Task to carry out: The listing below holds a line with "Task: Click the Try again button" and a later line with "Viewport: 1024px width, 576px height.". Write out those two lines and every line between them, exactly, and nothing else.

Data records:
______

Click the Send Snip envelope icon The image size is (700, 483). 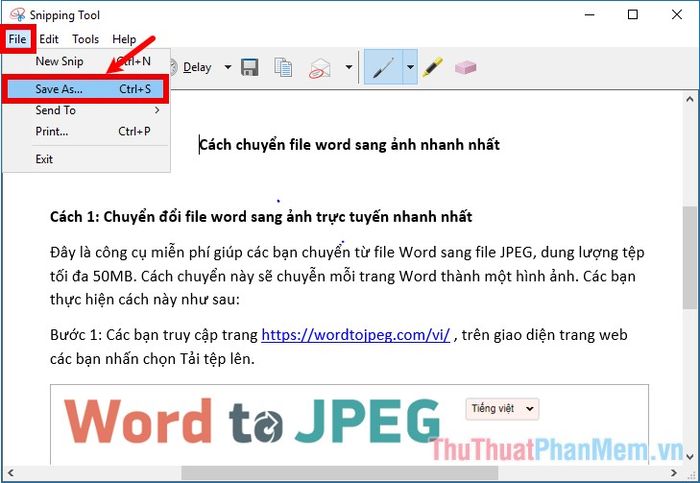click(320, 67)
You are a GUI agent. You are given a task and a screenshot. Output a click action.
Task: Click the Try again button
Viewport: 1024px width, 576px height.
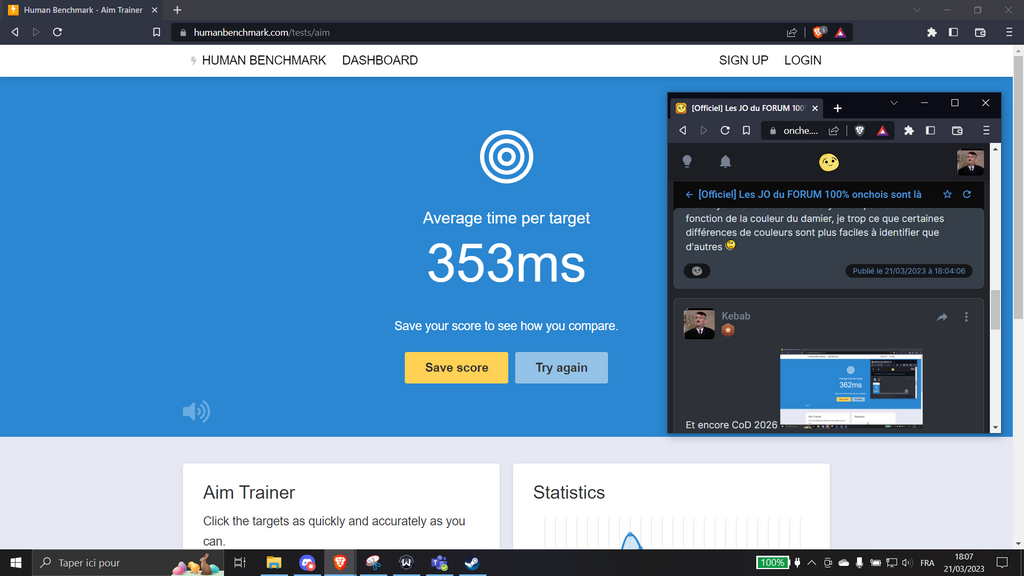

______

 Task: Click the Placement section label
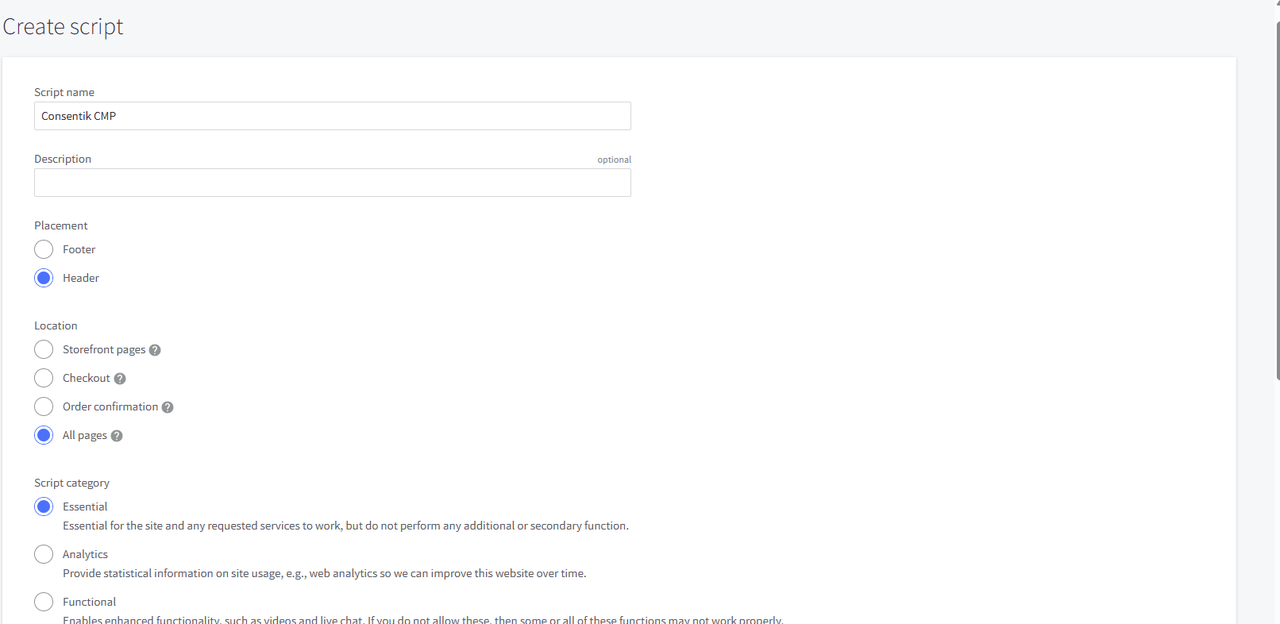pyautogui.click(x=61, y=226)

______

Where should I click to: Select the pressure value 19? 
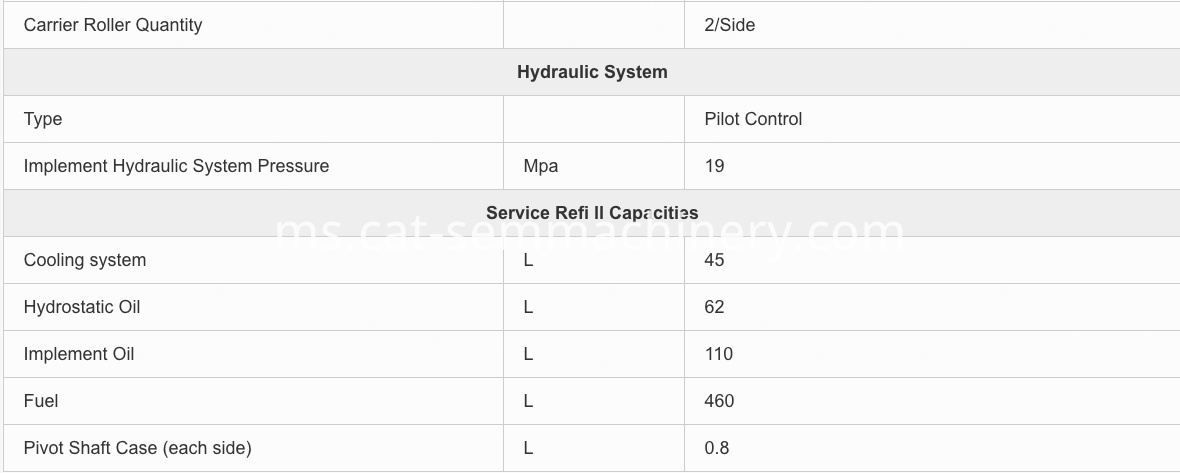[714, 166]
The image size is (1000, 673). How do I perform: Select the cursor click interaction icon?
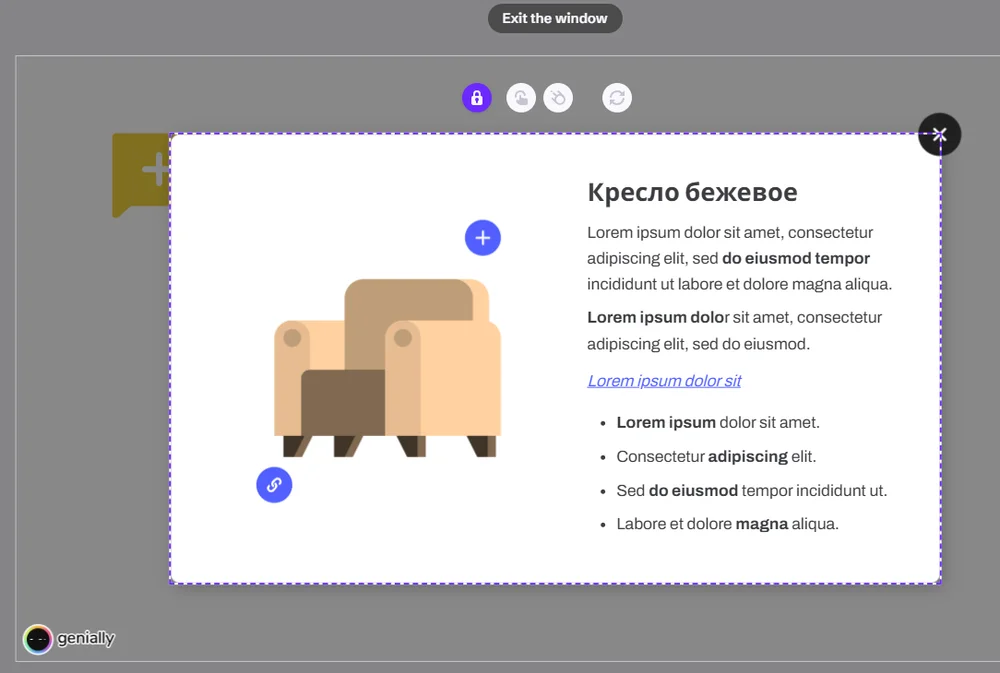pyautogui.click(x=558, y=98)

______

Reply:
Task: Click the Try again button
Viewport: 1024px width, 576px height.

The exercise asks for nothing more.